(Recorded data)
══════════════════════════════

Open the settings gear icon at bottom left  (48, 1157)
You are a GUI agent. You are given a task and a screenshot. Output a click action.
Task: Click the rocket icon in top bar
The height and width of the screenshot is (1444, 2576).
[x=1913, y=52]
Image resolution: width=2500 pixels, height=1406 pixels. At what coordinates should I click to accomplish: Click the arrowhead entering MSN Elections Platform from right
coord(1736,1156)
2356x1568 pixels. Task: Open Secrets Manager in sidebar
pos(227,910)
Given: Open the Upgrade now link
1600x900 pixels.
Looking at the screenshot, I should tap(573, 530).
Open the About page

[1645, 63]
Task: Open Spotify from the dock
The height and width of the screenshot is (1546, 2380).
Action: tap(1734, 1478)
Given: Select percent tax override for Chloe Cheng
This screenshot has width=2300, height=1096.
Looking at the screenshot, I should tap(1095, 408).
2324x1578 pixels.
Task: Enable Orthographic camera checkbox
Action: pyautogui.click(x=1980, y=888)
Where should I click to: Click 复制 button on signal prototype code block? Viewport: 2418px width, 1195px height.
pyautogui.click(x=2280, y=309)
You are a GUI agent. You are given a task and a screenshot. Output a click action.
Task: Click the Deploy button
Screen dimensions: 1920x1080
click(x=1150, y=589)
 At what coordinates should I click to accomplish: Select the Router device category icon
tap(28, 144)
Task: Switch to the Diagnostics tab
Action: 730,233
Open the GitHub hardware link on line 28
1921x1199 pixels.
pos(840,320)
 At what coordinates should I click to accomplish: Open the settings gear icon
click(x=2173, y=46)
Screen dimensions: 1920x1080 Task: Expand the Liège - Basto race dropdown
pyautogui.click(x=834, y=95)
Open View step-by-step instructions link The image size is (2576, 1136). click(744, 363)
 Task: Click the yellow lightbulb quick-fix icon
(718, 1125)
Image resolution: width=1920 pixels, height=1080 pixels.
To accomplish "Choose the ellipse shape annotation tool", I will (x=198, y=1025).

══════════════════════════════

== Your instructions ==
Begin with the line that contains "At what coordinates should I click to accomplish: Select" and print each line exactly until the data ends, including the last line.

== Reply to the exercise ==
 At what coordinates should I click to accomplish: Select the Router device category icon
tap(28, 144)
Task: Switch to the Diagnostics tab
Action: 730,233
Open the GitHub hardware link on line 28
1921x1199 pixels.
pos(840,320)
 At what coordinates should I click to accomplish: Open the settings gear icon
click(x=2173, y=46)
Screen dimensions: 1920x1080 Task: Expand the Liège - Basto race dropdown
pyautogui.click(x=834, y=95)
Open View step-by-step instructions link The image size is (2576, 1136). click(744, 363)
 Task: Click the yellow lightbulb quick-fix icon
(718, 1125)
Image resolution: width=1920 pixels, height=1080 pixels.
To accomplish "Choose the ellipse shape annotation tool", I will (x=198, y=1025).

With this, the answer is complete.